▸ **Yapılacak İşler**
• A. Tayyib üzerine metne göre الطَّيِّبُ kelimesi meşhur bir mecaz olarak neler için kullanılır?
• B. Tayyib üzerine metni son cümlesinden itibaren devam ettirin.

▸ **Kaynak**
Burada "temiz olarak" ifadesinden murad, kendilerine zulmetmek pisliğinden temizlenmiş demektir. Bu bize anlatıyor ki takvada işin esası, zikredilen şeylerden ölüme kadar temiz kalmaktır. Bu itibarla bu ifade, müminler için takvayı sürekli kılmalarını, başkaları için de tahsilini teşvik etmektedir. (Fahreddin er-Râzî)
الطَّيِّبُ kelimesi قَيِّمٍ ve مَيِّتٍ gibi فَيْعِلَ veznindedir. Tayyib olmayı mübalağalı olarak ifade eder. Güzel koku demektir. Meşhur bir mecaz olarak güzel ahlak ve kemâl nefs için kullanılır. 5 duyuyla algılanan şeyler için de kullanılır. (Âşûr)

▸ **Gösterilen Kayıtlar**
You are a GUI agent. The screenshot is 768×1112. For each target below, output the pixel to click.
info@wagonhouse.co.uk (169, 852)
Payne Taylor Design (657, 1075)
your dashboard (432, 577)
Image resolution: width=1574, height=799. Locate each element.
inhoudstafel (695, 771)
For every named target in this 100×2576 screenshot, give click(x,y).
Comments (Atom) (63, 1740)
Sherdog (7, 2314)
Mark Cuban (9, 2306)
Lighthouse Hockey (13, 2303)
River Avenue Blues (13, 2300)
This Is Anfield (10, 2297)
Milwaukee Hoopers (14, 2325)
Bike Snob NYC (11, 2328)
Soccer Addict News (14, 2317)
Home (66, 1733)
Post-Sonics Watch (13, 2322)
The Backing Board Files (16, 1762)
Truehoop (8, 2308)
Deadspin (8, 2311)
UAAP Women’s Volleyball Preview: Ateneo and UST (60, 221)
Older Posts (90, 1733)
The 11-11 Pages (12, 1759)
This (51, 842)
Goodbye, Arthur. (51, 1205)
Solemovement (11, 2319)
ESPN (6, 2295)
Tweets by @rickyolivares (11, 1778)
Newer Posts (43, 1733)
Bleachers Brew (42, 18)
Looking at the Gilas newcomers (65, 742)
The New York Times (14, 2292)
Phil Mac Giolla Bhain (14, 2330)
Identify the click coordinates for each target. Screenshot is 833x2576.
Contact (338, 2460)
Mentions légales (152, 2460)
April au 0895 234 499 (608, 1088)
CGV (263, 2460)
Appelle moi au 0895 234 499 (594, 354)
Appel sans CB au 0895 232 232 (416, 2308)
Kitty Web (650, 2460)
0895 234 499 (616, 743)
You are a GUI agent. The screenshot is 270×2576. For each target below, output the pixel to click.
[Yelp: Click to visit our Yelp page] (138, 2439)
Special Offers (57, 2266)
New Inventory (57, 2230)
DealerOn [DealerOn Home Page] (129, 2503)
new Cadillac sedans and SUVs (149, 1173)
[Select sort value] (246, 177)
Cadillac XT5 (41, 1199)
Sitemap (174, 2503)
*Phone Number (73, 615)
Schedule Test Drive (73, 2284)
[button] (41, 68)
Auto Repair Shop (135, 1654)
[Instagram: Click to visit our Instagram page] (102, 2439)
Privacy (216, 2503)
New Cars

▸ **Görev Yanıtları**
• A. Güzel ahlak ve kemâl nefs için kullanılır.

• B.
ادْخُلُوا الْجَنَّةَ بِمَا كُنْتُمْ تَعْمَلُونَ
İstînâfiyye olarak fasılla gelen cümle, mekulü’l-kavle dahildir. Emir üslubunda talebî inşâî isnaddır. Emir üslubunda gelmiş olmasına rağmen ibaha manası taşıdığı için mecâz-ı mürsel mürekkebtir.
Mecrur mahaldeki masdar harfi مَا ‘nın akabindeki كُنْتُمْ تَعْمَلُونَ cümlesi, masdar teviliyle, ادْخُلُوا ’ya müteallıktır. Nakıs fiil كَانُ ’nin dahil olduğu sübut ifade eden isim cümlesi, faide-i haber inkârî kelamdır.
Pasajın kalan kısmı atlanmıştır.